- [Data supplied]
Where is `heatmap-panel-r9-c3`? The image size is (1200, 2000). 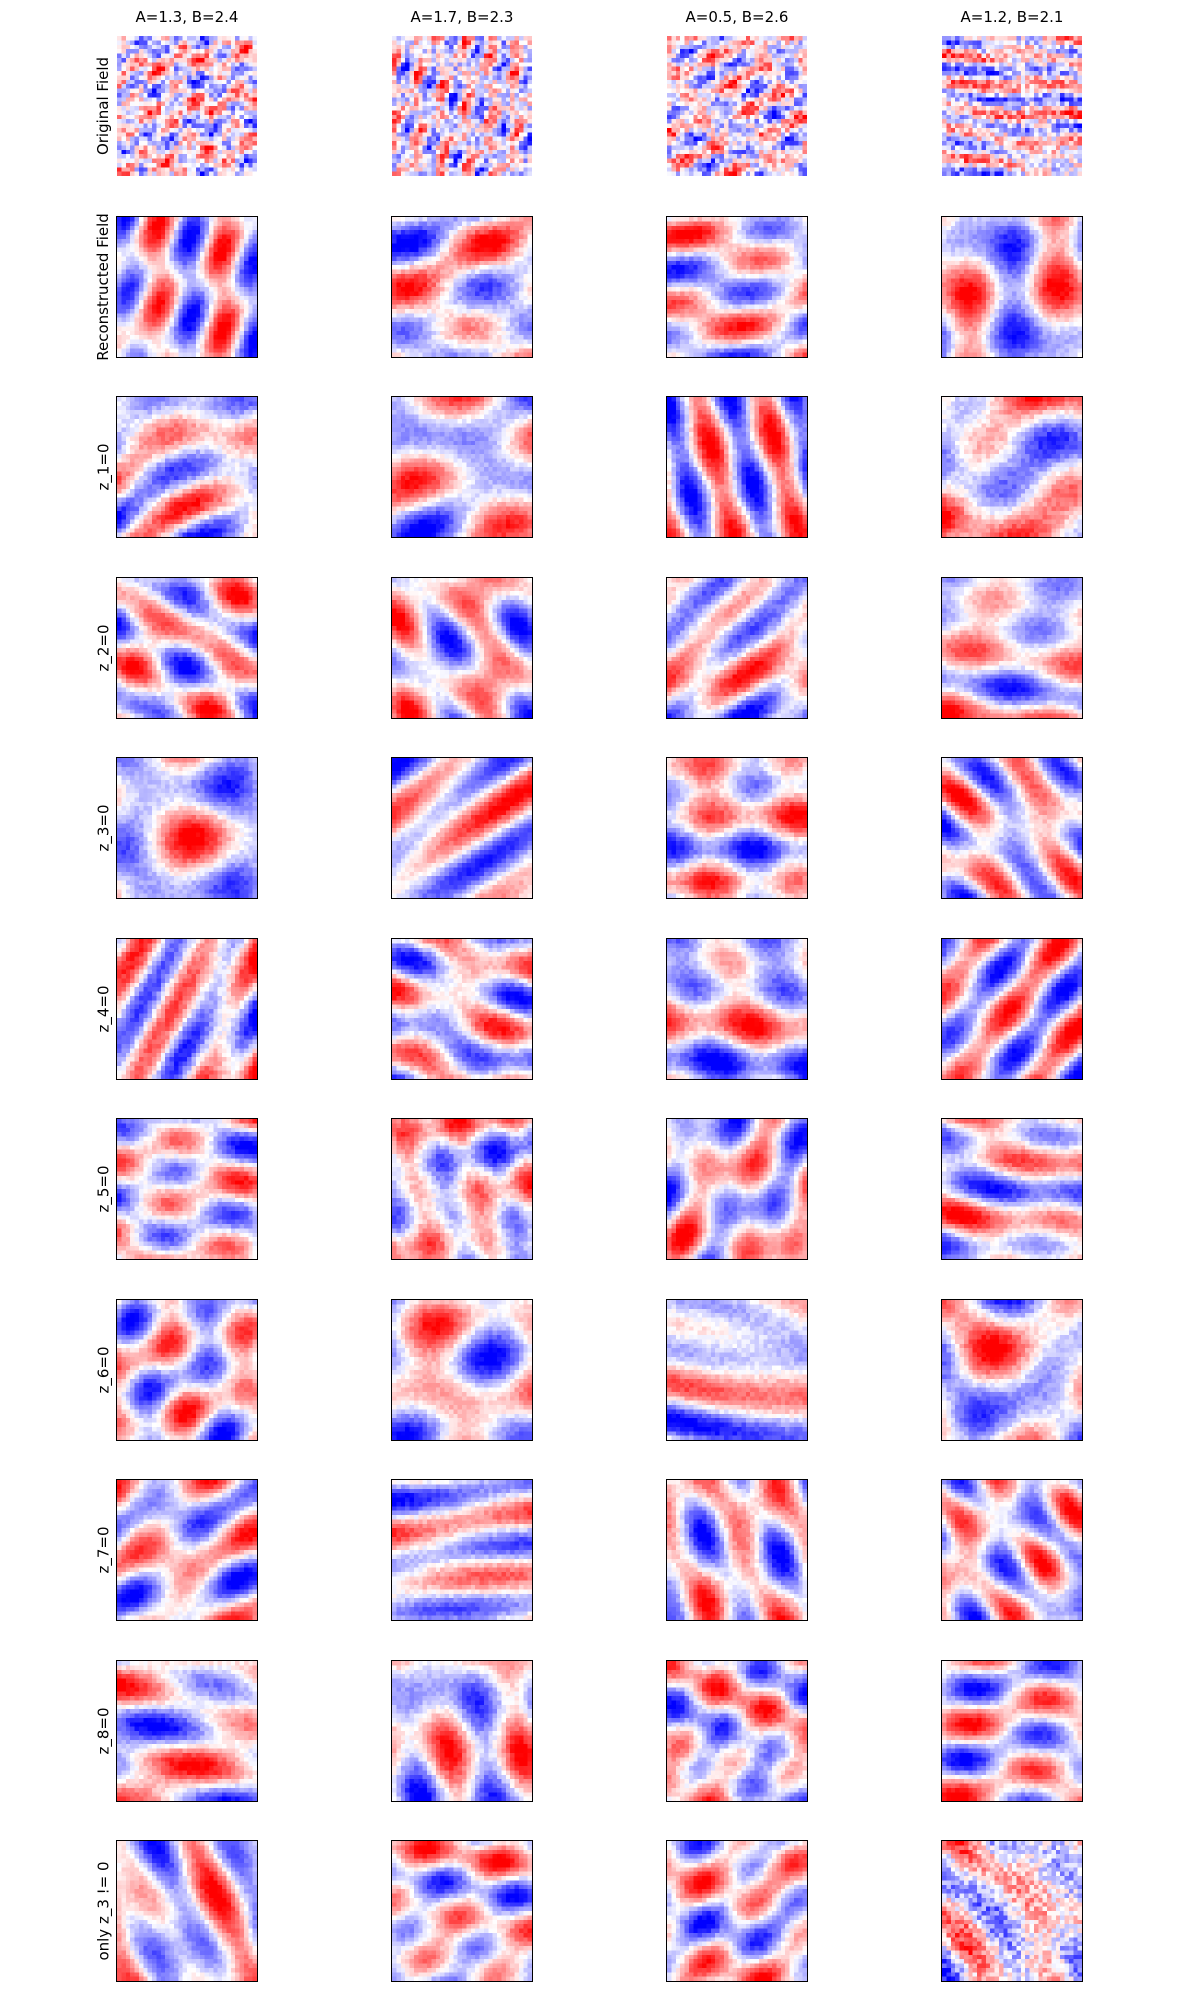 heatmap-panel-r9-c3 is located at coordinates (737, 1550).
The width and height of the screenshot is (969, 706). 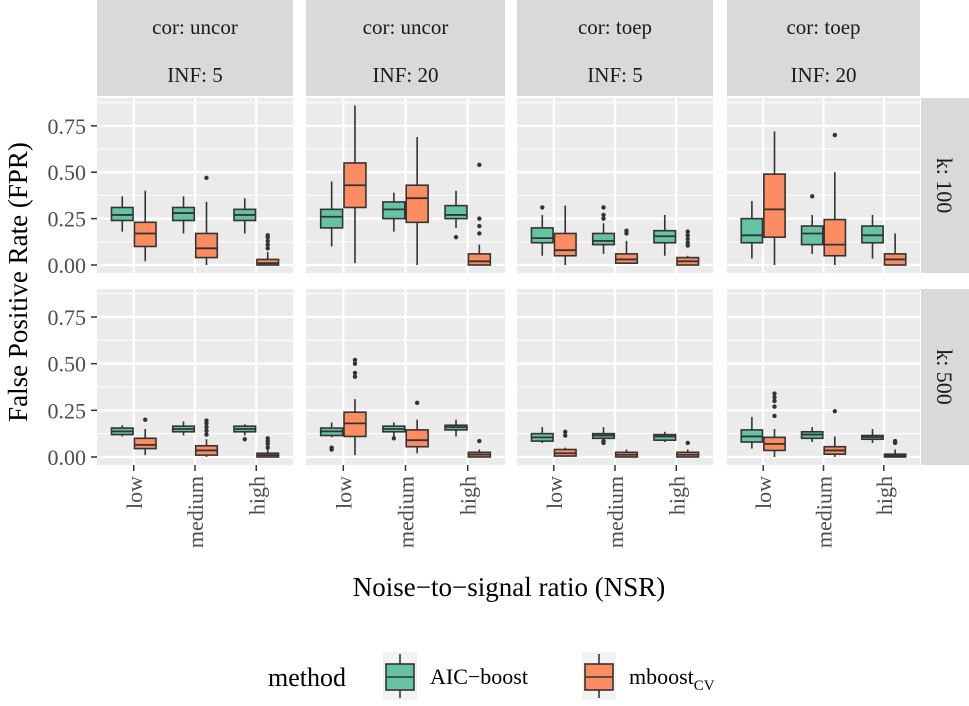 What do you see at coordinates (68, 172) in the screenshot?
I see `y-tick-label: 0.50` at bounding box center [68, 172].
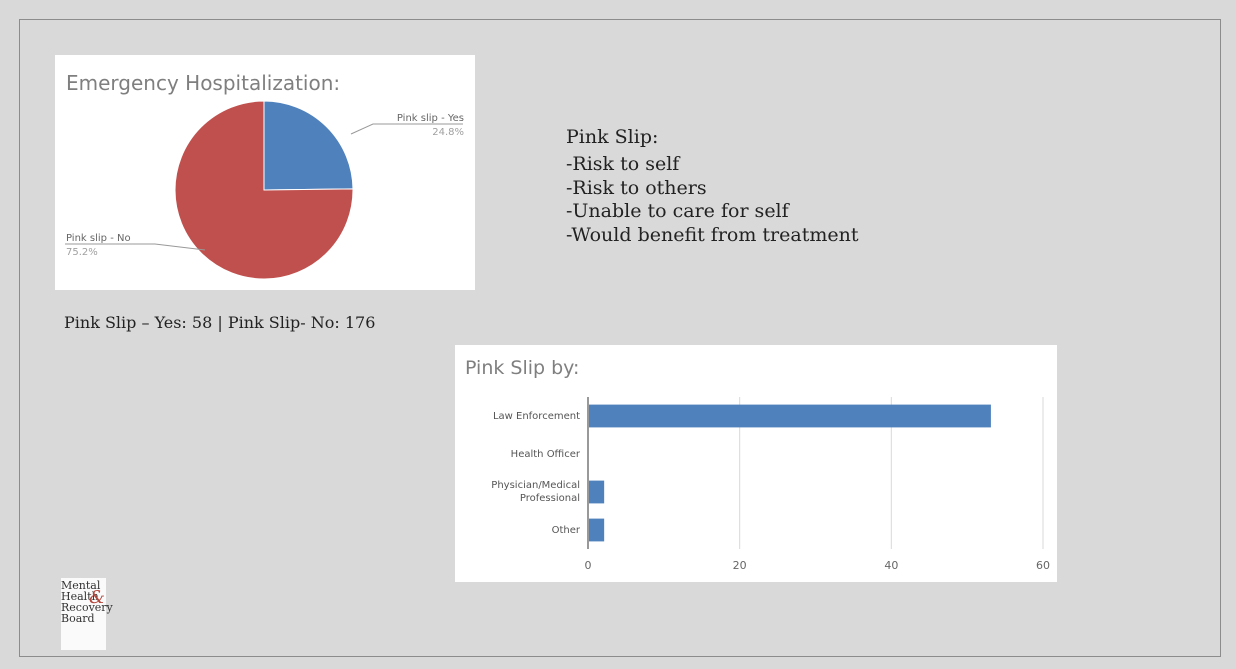  I want to click on logo-line: Recovery, so click(87, 608).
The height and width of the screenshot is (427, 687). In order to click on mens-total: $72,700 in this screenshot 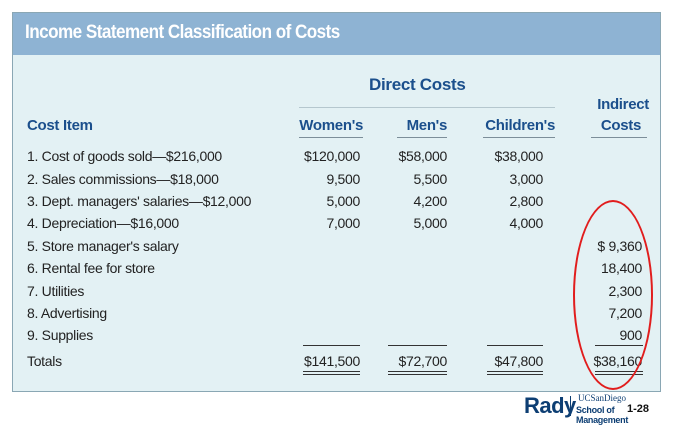, I will do `click(422, 361)`.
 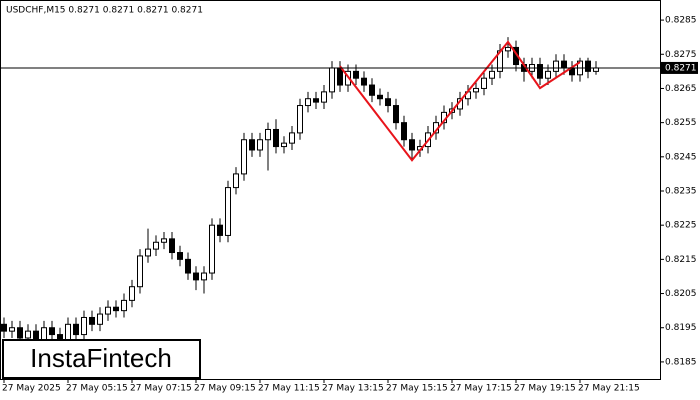 I want to click on y-tick-label: 0.8205, so click(x=681, y=294).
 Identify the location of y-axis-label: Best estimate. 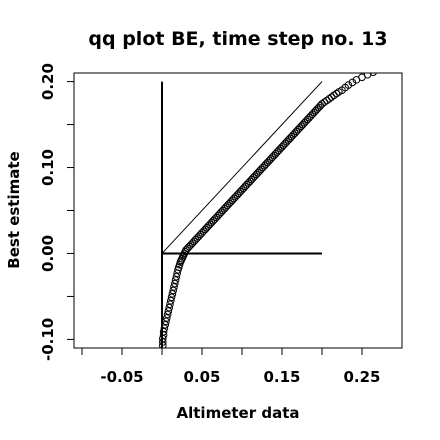
(14, 210).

- [What is being asked]
Starting at the line that contains "Identify the location" and continuing to the end of the records, recast those lines as a numbered list. Skip blank lines and leave out the pictures.

- [Answer to this problem]
1.  Identify the location of y-axis-label: Best estimate. 
2. (14, 210).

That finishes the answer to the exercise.